Queer theorists often deploy the term heteronormativity to call out and problematize what they regard as the exclusionary and oppressive status quo with regard to sexual orientations, identities, practices, social and political expectations, etc. Implicit in the use of the term is a concept of normal, which is a central target of queer theory critique. To me, this requires a careful determination not only of a definition of normal, but also of to what ontological domain we assign a particular definition of normal. That is, what is normal in a cultural sense could be defined in terms of limits of social acceptability of traits, behaviors, etc. On this level, heteronormativity is losing a lot of ground in many areas of US culture and society: even to raise the question of same-sex marriage and have it seriously considered and debated shows this. This sense of normal is grounded in institutions that are at least somewhat dynamic.
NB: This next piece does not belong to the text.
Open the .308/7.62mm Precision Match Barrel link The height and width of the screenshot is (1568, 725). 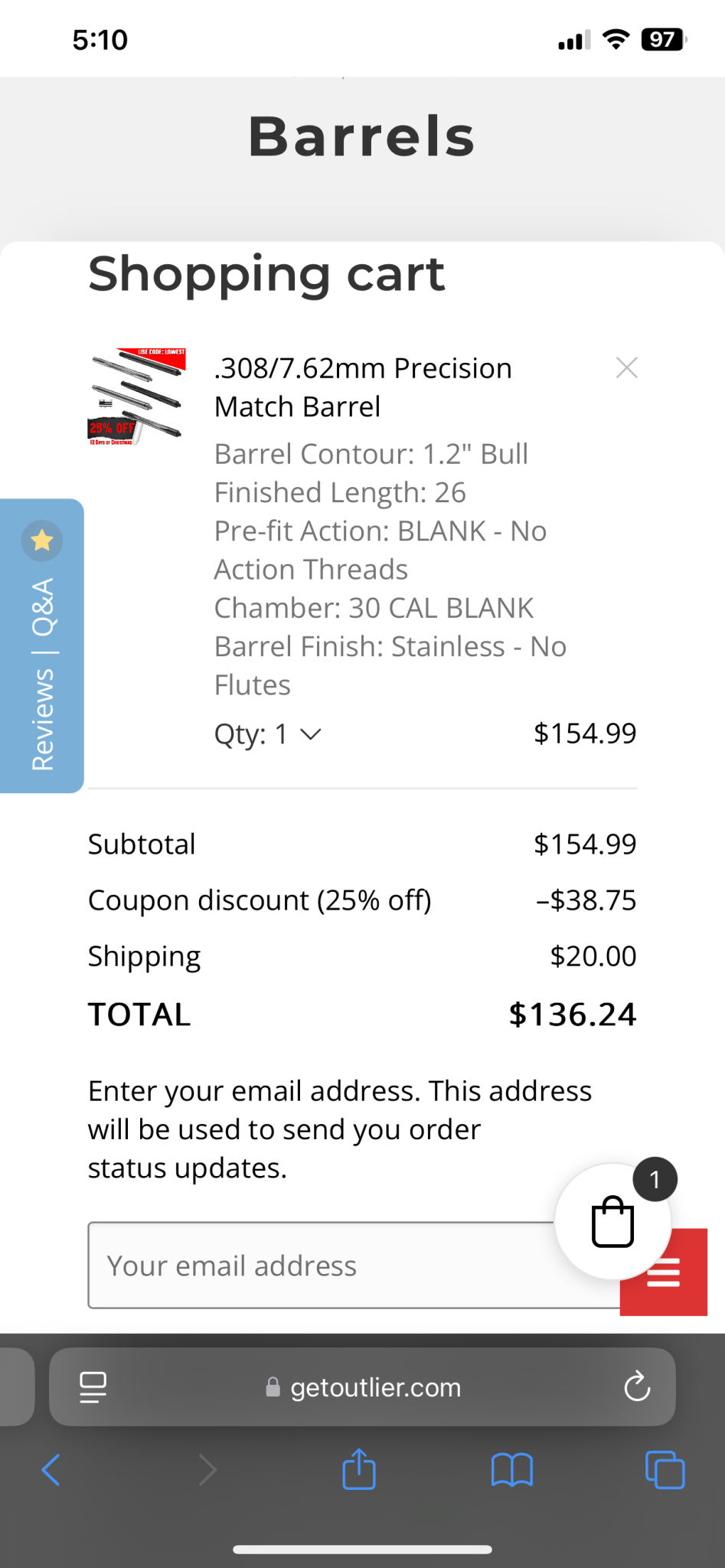click(363, 387)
What Sara Ahmed seems to do in Queer Phenomenology, in part, is to let this concept of normal into the domain of phenomenology of experience. Does it belong there? What is the phenomenological concept of normal? I believe it will turn out that there are several layers to it, and that there will be no causal relation, and at times only a resemblance, between the phenomenological and cultural concepts. Drawing from Husserl, I would say that the most basic phenomenological encounter with normality is perceptual, and that further investigation of perceptual experience will discover a pre-perceptual level of normality that, at least Husserl says, cannot really be investigated further.
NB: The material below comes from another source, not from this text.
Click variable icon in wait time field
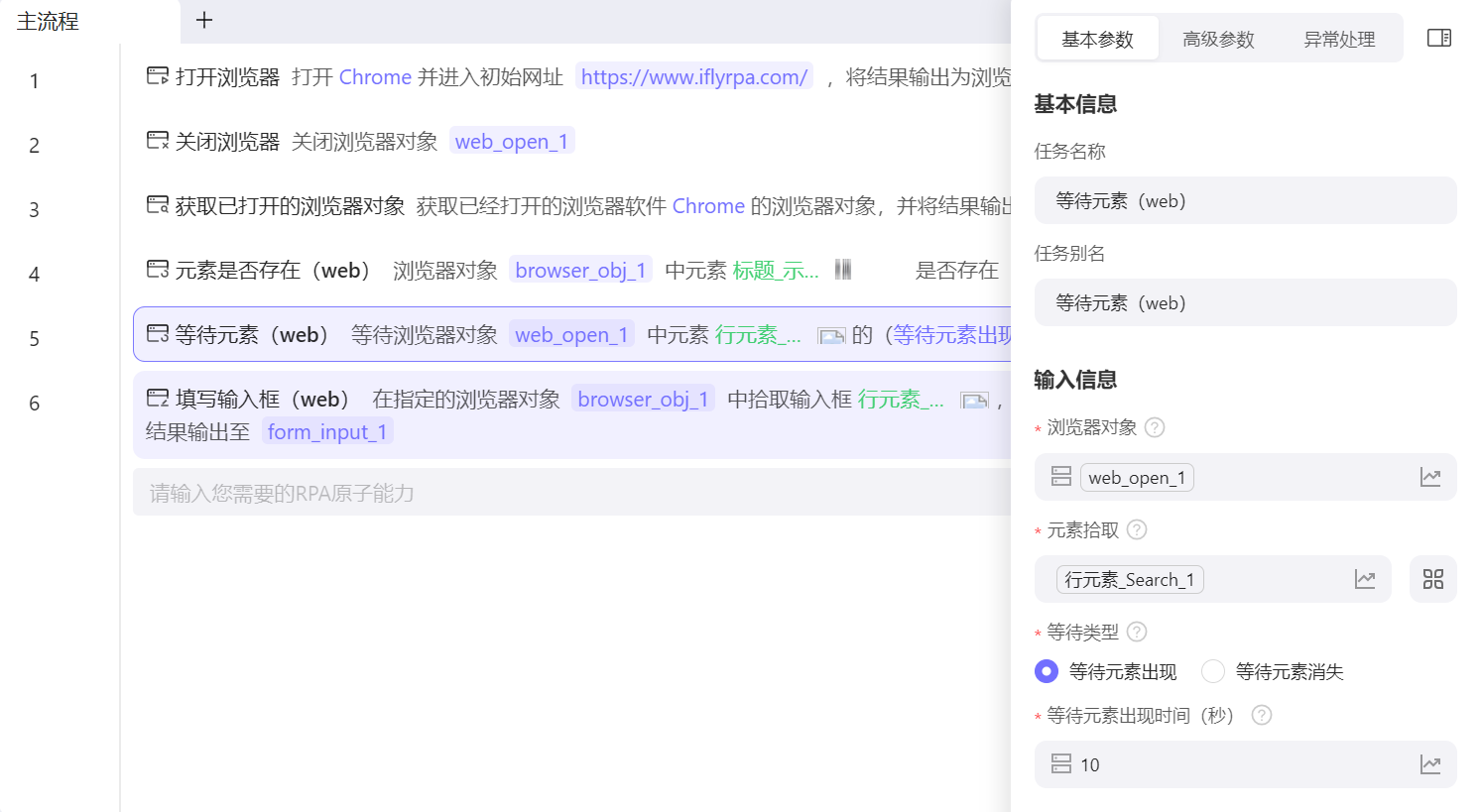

One chief difference: heteronormativity has to be defended as a political and cultural practice, and is being defended today with vehemence and violence, because it is increasingly clear that it’s only based on an accrual of practices. Normal cultural interpretation of the practices in question has shifted rapidly, such that it is harder and harder to define what normal sexual orientation or identity is. Phenomenologically, I believe, we would have to say that it is normal that in our perception of the world we become attuned more toward some objects than others. In short, I don’t believe the so-called normal experience of sexual attraction could ever mean “heterosexual attraction” from the phenomenological standpoint. It would simply suggest that the normal experience of sexual attraction is to perceive certain others and objects as appealing to a person as a sexual subject.

The cultural concept of normal relates to a social and political determination of something or other as within bounds, of being included or accepted. The phenomenological concept of normal relates to an attempt to understand how it is that we experience anything at all as being something of a certain “kind” or having a certain meaning or value.
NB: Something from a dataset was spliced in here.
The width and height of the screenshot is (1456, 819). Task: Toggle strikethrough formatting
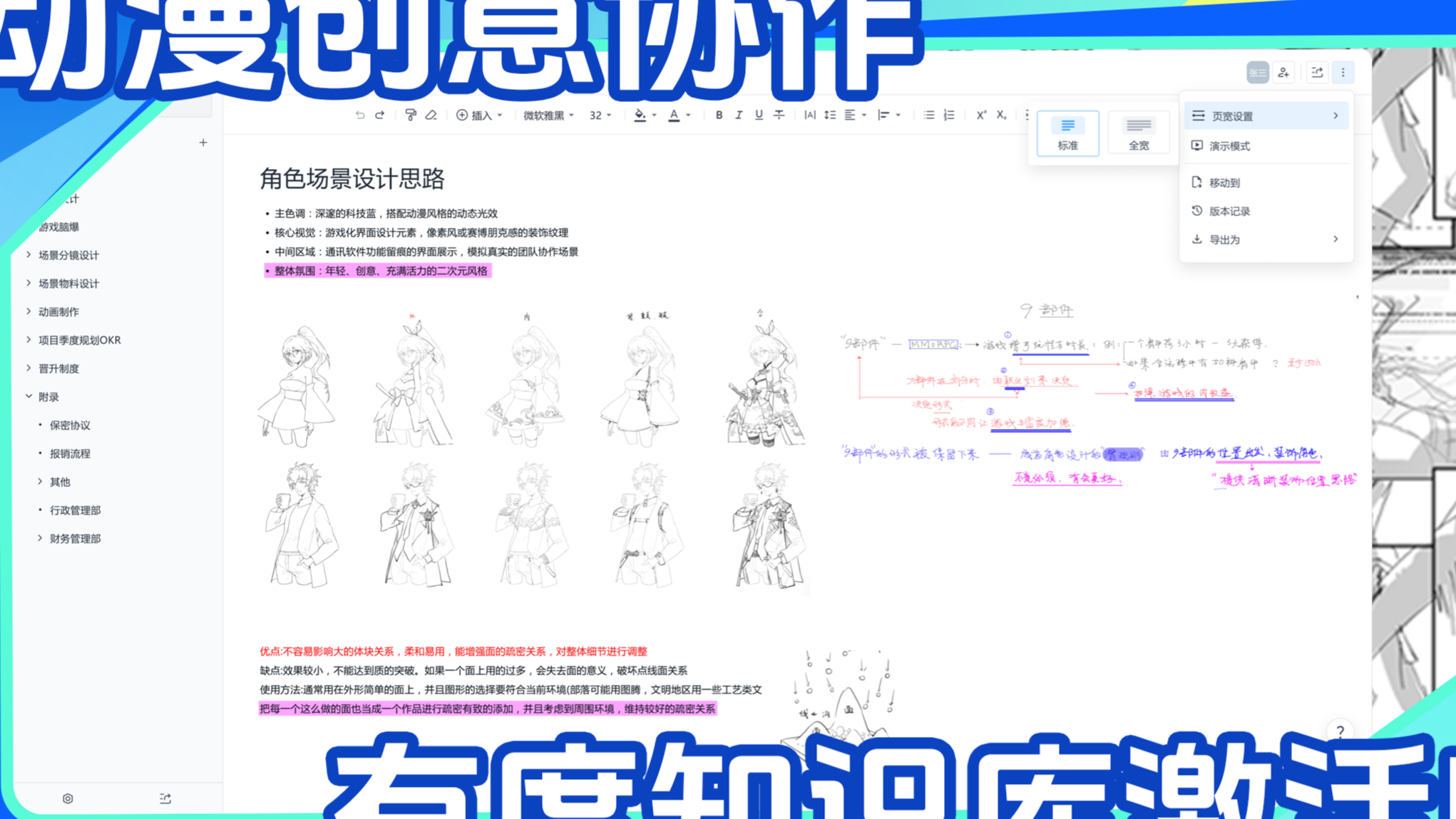click(778, 115)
The two have something to do with one another. Merleau-Ponty discusses the history of human visual perception obliquely as he discusses art history, for instance: cultural norms make a difference in how we perceive. But that’s consistent with the phenomenological idea of perception as being a transcendence into the world. Our perception is of the world in two senses: it is a perception that takes in the world, and is a perception that is founded upon and needs the world to support its transcendence.